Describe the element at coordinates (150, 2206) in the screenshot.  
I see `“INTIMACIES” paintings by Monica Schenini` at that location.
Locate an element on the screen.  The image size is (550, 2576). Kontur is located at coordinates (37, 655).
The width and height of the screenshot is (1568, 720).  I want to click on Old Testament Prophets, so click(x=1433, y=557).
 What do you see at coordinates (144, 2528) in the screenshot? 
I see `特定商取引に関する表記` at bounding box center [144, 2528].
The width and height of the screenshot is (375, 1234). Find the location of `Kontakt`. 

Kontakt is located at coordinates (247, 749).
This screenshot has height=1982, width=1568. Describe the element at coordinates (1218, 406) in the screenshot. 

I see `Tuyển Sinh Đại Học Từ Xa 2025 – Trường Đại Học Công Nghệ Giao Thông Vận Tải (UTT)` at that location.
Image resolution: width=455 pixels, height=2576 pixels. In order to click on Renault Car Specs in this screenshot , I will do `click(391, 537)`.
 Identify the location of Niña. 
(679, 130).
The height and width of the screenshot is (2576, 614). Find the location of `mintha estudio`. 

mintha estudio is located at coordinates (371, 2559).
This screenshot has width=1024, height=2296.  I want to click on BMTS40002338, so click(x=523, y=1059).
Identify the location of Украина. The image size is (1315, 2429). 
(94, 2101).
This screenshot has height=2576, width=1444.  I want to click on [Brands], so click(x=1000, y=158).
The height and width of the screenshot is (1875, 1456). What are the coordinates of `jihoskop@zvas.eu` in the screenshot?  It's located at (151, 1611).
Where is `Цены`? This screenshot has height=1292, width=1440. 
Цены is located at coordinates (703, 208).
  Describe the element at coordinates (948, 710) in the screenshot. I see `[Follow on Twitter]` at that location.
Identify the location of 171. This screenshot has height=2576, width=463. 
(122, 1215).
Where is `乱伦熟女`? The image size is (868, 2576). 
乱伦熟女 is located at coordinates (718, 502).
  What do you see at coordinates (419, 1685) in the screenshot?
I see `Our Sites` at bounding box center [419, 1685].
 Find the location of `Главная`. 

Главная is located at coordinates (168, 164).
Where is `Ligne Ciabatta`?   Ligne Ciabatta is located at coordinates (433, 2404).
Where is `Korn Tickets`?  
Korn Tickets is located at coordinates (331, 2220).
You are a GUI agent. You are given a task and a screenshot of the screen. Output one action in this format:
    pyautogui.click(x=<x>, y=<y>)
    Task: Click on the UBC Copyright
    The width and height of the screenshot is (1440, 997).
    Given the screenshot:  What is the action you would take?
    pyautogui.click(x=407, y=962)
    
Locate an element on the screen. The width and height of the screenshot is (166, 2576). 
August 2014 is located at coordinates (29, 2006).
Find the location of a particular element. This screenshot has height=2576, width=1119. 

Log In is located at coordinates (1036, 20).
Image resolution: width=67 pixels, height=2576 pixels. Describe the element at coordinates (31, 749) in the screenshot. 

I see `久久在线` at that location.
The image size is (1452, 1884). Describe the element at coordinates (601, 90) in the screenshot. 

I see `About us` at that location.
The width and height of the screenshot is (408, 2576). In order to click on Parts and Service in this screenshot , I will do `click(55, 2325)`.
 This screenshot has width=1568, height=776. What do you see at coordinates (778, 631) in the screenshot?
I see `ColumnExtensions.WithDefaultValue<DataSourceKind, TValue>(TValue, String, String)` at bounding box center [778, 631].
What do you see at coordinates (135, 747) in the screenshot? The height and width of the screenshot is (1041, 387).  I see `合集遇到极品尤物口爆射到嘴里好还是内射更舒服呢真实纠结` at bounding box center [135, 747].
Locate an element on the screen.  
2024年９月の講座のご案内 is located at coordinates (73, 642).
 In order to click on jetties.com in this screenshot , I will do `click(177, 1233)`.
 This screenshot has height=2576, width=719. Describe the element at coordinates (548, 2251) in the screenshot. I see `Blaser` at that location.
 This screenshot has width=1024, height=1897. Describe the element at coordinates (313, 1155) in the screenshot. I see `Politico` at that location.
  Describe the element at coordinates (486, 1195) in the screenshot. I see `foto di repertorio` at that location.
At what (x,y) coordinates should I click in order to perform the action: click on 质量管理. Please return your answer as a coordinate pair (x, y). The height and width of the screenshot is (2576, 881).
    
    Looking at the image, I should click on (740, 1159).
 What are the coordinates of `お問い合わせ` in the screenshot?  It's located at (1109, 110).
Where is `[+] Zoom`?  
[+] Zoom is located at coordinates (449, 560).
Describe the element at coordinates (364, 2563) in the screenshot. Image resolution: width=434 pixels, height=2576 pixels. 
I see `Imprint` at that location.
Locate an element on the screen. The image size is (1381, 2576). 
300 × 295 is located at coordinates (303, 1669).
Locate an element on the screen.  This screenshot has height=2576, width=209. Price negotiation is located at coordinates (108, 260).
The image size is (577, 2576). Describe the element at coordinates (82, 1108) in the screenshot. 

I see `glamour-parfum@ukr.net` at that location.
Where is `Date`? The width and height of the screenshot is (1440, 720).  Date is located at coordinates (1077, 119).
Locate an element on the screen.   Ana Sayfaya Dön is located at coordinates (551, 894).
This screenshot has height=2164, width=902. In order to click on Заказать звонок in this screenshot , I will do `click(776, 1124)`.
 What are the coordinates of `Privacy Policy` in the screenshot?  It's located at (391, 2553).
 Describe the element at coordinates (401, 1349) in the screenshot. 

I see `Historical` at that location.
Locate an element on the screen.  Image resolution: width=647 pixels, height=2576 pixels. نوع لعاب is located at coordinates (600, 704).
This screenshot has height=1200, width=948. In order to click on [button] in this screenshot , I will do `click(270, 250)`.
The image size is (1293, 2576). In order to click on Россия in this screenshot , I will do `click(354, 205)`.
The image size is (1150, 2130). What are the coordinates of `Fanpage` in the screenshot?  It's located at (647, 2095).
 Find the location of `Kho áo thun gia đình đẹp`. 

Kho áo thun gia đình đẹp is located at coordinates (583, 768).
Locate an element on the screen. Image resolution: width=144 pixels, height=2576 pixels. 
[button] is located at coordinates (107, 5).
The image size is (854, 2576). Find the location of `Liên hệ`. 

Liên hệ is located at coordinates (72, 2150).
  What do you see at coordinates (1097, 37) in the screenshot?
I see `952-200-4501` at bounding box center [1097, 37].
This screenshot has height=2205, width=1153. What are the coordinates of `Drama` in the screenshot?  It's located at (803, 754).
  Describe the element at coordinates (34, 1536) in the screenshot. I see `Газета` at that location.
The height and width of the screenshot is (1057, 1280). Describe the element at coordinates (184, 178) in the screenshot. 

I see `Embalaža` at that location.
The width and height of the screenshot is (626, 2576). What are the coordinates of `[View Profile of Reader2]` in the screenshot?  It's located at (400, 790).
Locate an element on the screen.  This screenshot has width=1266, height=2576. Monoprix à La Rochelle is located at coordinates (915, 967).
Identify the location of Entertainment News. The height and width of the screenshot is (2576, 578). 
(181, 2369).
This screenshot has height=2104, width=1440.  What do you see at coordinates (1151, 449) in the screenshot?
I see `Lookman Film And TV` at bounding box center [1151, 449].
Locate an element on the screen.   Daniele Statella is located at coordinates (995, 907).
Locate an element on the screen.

━━━

→ Request
Output the rows from the very first line through the line that contains "(94, 2101).", with both ends included, reproducing them exactly.

→ Correct response
Describe the element at coordinates (150, 2206) in the screenshot.  
I see `“INTIMACIES” paintings by Monica Schenini` at that location.
Locate an element on the screen.  The image size is (550, 2576). Kontur is located at coordinates (37, 655).
The width and height of the screenshot is (1568, 720).  I want to click on Old Testament Prophets, so click(x=1433, y=557).
 What do you see at coordinates (144, 2528) in the screenshot? 
I see `特定商取引に関する表記` at bounding box center [144, 2528].
The width and height of the screenshot is (375, 1234). Find the location of `Kontakt`. 

Kontakt is located at coordinates (247, 749).
This screenshot has height=1982, width=1568. Describe the element at coordinates (1218, 406) in the screenshot. 

I see `Tuyển Sinh Đại Học Từ Xa 2025 – Trường Đại Học Công Nghệ Giao Thông Vận Tải (UTT)` at that location.
Image resolution: width=455 pixels, height=2576 pixels. In order to click on Renault Car Specs in this screenshot , I will do `click(391, 537)`.
 Identify the location of Niña. 
(679, 130).
The height and width of the screenshot is (2576, 614). Find the location of `mintha estudio`. 

mintha estudio is located at coordinates (371, 2559).
This screenshot has width=1024, height=2296.  I want to click on BMTS40002338, so click(x=523, y=1059).
Identify the location of Украина. The image size is (1315, 2429). 
(94, 2101).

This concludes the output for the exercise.